(EXTRACTED DATA begins)

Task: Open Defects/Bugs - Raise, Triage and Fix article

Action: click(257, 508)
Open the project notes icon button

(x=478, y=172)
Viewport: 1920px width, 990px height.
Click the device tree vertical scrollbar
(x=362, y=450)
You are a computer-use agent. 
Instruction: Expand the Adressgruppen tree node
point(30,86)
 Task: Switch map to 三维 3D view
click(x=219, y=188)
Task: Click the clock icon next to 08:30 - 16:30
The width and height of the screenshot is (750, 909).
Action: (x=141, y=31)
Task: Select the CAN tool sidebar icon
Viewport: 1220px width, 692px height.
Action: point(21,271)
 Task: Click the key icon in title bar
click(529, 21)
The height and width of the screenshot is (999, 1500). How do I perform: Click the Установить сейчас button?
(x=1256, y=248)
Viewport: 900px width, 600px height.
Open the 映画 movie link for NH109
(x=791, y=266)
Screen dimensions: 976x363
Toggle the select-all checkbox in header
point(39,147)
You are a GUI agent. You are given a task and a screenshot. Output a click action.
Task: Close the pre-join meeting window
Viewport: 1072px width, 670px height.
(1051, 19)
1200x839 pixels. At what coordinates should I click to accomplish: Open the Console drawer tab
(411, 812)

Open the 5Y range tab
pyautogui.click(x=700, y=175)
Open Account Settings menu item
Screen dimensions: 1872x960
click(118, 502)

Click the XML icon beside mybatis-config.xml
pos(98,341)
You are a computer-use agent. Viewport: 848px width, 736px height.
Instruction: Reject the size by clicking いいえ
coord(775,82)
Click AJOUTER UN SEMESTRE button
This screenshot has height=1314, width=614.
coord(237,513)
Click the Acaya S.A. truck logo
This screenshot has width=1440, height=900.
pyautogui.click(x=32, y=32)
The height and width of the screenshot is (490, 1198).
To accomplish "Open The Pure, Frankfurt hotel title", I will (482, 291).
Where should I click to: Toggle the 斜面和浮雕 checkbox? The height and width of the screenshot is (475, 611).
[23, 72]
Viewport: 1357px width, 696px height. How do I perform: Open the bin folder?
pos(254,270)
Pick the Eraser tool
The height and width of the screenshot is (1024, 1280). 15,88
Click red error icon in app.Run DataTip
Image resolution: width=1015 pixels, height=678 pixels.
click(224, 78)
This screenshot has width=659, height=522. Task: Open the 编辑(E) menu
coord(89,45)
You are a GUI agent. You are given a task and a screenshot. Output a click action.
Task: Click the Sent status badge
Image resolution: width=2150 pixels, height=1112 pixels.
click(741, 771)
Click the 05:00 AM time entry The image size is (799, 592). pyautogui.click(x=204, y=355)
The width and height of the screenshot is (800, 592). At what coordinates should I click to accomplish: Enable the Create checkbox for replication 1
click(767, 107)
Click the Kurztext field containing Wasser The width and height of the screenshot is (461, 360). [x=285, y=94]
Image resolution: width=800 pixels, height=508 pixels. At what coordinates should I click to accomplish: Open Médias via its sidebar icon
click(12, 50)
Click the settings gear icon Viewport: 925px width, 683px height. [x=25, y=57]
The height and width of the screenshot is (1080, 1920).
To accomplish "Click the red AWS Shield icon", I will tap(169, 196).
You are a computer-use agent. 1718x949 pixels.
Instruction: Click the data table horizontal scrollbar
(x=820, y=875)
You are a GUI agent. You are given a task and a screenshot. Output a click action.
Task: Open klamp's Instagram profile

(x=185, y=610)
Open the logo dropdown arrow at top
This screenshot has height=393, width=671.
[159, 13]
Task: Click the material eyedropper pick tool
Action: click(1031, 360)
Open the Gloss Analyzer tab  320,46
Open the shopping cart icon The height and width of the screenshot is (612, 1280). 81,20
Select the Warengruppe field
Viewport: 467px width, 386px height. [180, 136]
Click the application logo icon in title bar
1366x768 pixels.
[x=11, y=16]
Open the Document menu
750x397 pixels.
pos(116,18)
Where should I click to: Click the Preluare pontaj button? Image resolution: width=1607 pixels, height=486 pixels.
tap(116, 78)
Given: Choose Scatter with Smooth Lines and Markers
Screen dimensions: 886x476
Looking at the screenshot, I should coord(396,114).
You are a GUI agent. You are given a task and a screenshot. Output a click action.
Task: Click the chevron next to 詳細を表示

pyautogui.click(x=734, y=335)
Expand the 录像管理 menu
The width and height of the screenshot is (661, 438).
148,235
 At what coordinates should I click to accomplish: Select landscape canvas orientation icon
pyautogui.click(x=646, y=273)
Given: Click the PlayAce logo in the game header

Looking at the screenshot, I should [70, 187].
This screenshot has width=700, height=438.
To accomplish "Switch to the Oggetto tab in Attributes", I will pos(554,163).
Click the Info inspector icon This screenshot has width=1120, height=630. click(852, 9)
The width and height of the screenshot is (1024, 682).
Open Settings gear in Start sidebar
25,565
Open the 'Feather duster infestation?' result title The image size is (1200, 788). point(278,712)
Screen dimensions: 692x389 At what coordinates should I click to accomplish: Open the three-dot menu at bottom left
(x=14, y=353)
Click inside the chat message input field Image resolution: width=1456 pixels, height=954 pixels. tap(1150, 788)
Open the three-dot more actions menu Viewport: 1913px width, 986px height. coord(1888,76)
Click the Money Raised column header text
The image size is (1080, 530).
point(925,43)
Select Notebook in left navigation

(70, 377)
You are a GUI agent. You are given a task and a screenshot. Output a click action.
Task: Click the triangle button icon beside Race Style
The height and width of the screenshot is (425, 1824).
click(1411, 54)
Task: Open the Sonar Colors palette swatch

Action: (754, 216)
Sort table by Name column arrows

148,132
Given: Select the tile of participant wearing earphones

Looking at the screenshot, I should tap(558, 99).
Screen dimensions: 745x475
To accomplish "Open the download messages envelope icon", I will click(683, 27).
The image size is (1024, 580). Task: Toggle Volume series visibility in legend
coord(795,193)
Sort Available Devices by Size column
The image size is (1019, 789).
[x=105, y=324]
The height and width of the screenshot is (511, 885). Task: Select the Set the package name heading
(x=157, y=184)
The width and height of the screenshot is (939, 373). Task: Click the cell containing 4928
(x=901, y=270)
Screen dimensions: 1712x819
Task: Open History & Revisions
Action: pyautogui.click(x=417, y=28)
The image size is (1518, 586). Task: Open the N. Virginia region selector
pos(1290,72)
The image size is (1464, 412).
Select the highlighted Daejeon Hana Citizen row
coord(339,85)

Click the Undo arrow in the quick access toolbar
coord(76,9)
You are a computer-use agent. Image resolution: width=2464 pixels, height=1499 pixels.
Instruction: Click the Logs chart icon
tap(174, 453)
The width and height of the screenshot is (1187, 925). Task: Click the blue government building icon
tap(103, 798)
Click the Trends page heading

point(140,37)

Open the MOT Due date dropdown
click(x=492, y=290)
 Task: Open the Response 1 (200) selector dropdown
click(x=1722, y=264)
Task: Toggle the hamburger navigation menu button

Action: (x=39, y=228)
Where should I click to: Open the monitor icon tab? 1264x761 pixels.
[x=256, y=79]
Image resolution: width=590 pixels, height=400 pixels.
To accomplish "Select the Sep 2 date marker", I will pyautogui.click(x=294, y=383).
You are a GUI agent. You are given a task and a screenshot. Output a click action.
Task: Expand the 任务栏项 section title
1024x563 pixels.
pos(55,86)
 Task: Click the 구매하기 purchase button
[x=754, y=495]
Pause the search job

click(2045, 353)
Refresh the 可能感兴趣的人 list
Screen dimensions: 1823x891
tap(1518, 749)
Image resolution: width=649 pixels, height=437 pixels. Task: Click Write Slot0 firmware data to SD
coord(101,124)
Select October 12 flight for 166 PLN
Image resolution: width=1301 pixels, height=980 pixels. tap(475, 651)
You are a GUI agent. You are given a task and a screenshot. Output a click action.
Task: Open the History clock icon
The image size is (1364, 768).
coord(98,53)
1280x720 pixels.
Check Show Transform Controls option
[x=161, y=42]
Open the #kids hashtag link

(EXTRACTED DATA ends)

→ **HOW TO COMPLETE THIS TASK**
Check every line of the data for the word "computer". The response is the count alone.

→ **EXPECTED ANSWER**
4